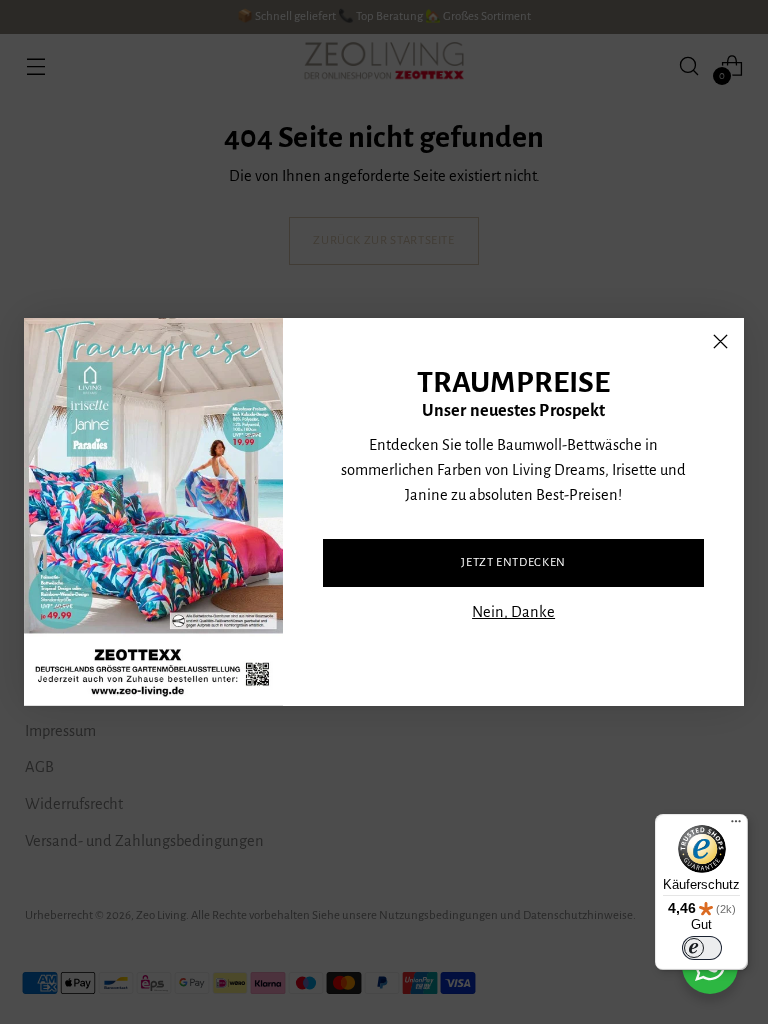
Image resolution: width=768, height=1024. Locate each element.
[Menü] (736, 826)
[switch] (702, 948)
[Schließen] (720, 341)
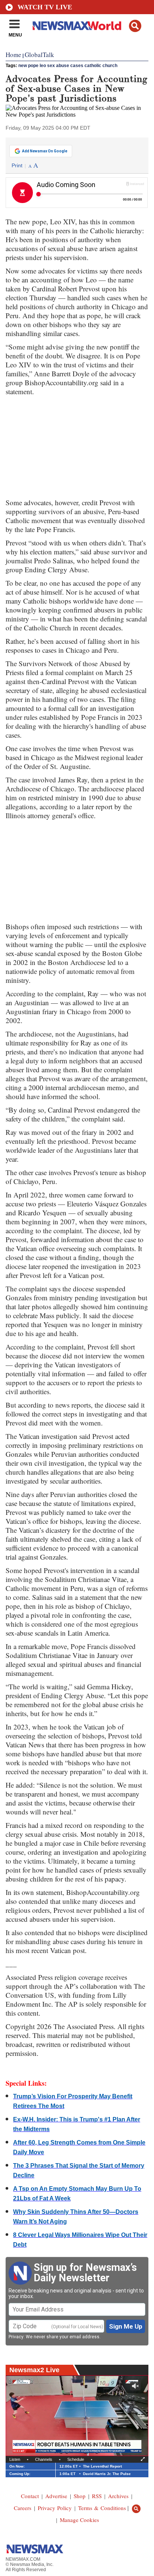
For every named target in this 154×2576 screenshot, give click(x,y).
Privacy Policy (55, 2508)
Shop (80, 2496)
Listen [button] (14, 2459)
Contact (30, 2496)
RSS (97, 2496)
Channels (43, 2459)
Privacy (16, 2336)
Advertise (56, 2496)
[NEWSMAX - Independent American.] (77, 25)
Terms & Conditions (102, 2508)
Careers (22, 2508)
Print (17, 165)
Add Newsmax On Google (44, 151)
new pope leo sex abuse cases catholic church (67, 65)
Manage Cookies (79, 2519)
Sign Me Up (125, 2326)
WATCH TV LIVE (45, 7)
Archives (118, 2496)
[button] (135, 26)
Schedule (75, 2459)
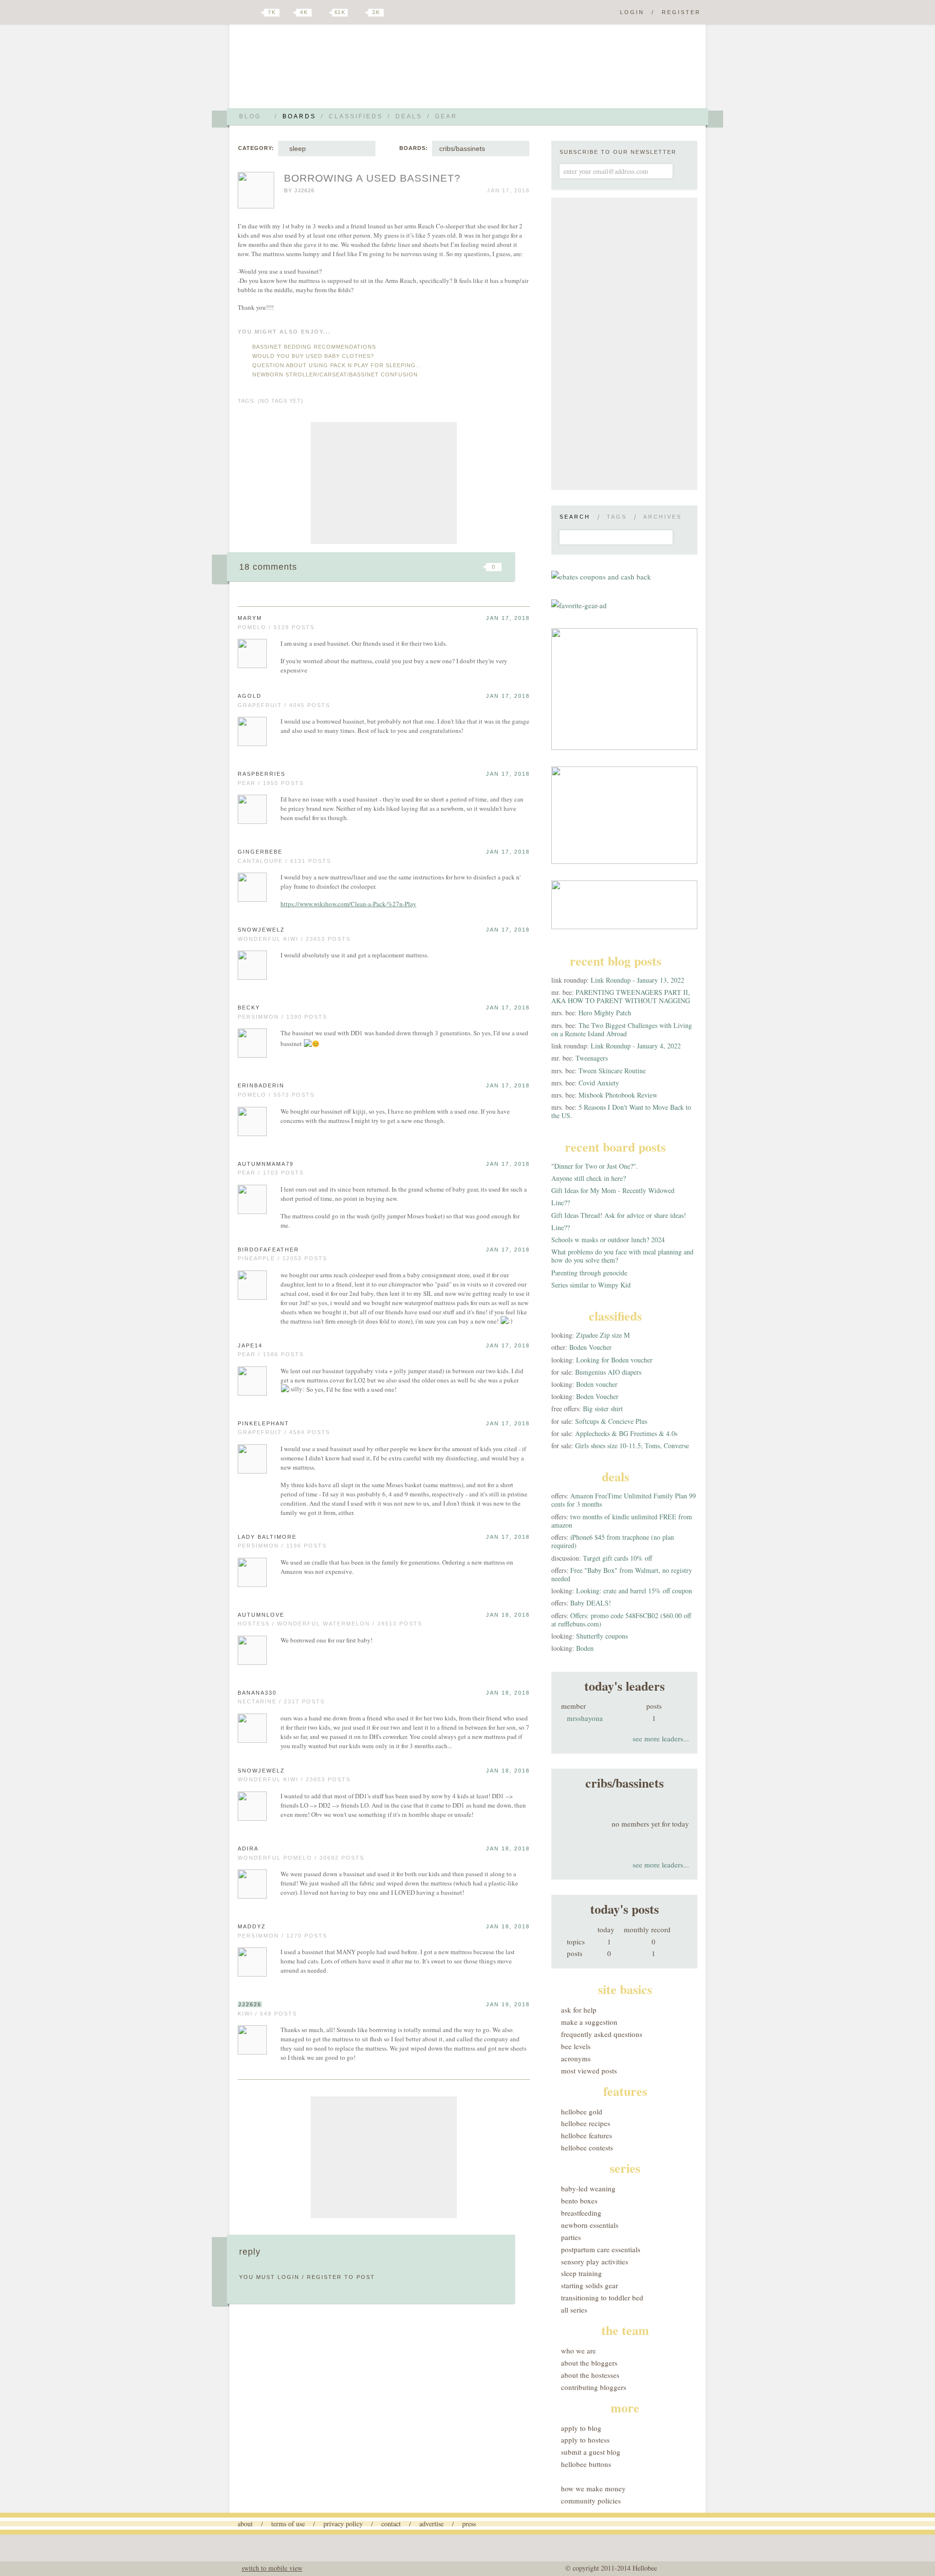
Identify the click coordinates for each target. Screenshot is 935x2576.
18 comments (268, 567)
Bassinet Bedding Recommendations (314, 347)
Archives (662, 517)
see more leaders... (661, 1738)
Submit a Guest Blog (590, 2452)
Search (575, 517)
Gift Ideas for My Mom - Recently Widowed (612, 1190)
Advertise (431, 2523)
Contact (391, 2523)
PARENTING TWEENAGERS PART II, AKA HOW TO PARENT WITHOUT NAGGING (620, 996)
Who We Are (578, 2350)
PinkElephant (263, 1423)
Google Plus (240, 13)
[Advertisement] (384, 483)
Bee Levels (576, 2046)
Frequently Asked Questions (601, 2034)
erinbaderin (261, 1085)
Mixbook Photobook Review (618, 1095)
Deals (408, 116)
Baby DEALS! (590, 1602)
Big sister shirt (603, 1408)
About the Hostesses (590, 2375)
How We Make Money (593, 2488)
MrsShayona (585, 1718)
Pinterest (323, 13)
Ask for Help (579, 2010)
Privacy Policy (343, 2523)
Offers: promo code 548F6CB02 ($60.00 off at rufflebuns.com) (621, 1619)
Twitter (255, 13)
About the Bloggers (589, 2363)
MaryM (250, 618)
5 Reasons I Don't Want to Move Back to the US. (621, 1111)
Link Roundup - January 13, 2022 (637, 980)
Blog (250, 116)
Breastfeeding (581, 2213)
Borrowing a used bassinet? (372, 178)
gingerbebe (260, 852)
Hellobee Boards (324, 70)
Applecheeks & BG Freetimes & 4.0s (626, 1433)
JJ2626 (304, 190)
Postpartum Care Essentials (600, 2249)
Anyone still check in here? (588, 1178)
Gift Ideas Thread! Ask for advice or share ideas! (618, 1215)
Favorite (477, 567)
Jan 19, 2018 (508, 2004)
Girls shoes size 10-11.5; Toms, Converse (632, 1445)
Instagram (359, 13)
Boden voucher (596, 1384)
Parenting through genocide (589, 1272)
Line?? (560, 1202)
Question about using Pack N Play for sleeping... (337, 365)
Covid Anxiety (599, 1082)
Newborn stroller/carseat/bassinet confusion (335, 374)
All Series (574, 2310)
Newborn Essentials (589, 2225)
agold (250, 696)
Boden (585, 1648)
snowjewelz (261, 930)
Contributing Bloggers (593, 2387)
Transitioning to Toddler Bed (602, 2297)
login (288, 2277)
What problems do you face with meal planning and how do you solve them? (622, 1256)
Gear (446, 116)
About (245, 2523)
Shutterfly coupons (602, 1636)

**PROBLEM DESCRIPTION**
Please transcribe, word for word, every line from the first line of the records above through the line containing "Gift Ideas for", and leave out any pictures.

**SOLUTION FOR THIS EXERCISE**
Image resolution: width=768, height=1024. Locate each element.
[Menü] (736, 826)
[switch] (702, 948)
[Schließen] (720, 341)
For every named target in this 154×2576 screenshot, give click(x,y).
Privacy Policy (55, 2508)
Shop (80, 2496)
Listen [button] (14, 2459)
Contact (30, 2496)
RSS (97, 2496)
Channels (43, 2459)
Privacy (16, 2336)
Advertise (56, 2496)
[NEWSMAX - Independent American.] (77, 25)
Terms & Conditions (102, 2508)
Careers (22, 2508)
Print (17, 165)
Add Newsmax On Google (44, 151)
new pope leo sex abuse cases catholic church (67, 65)
Manage Cookies (79, 2519)
Sign Me Up (125, 2326)
WATCH TV LIVE (45, 7)
Archives (118, 2496)
[button] (135, 26)
Schedule (75, 2459)
Identify the click coordinates for each target. Screenshot is 935x2576.
18 comments (268, 567)
Bassinet Bedding Recommendations (314, 347)
Archives (662, 517)
see more leaders... (661, 1738)
Submit a Guest Blog (590, 2452)
Search (575, 517)
Gift Ideas for My Mom - Recently Widowed (612, 1190)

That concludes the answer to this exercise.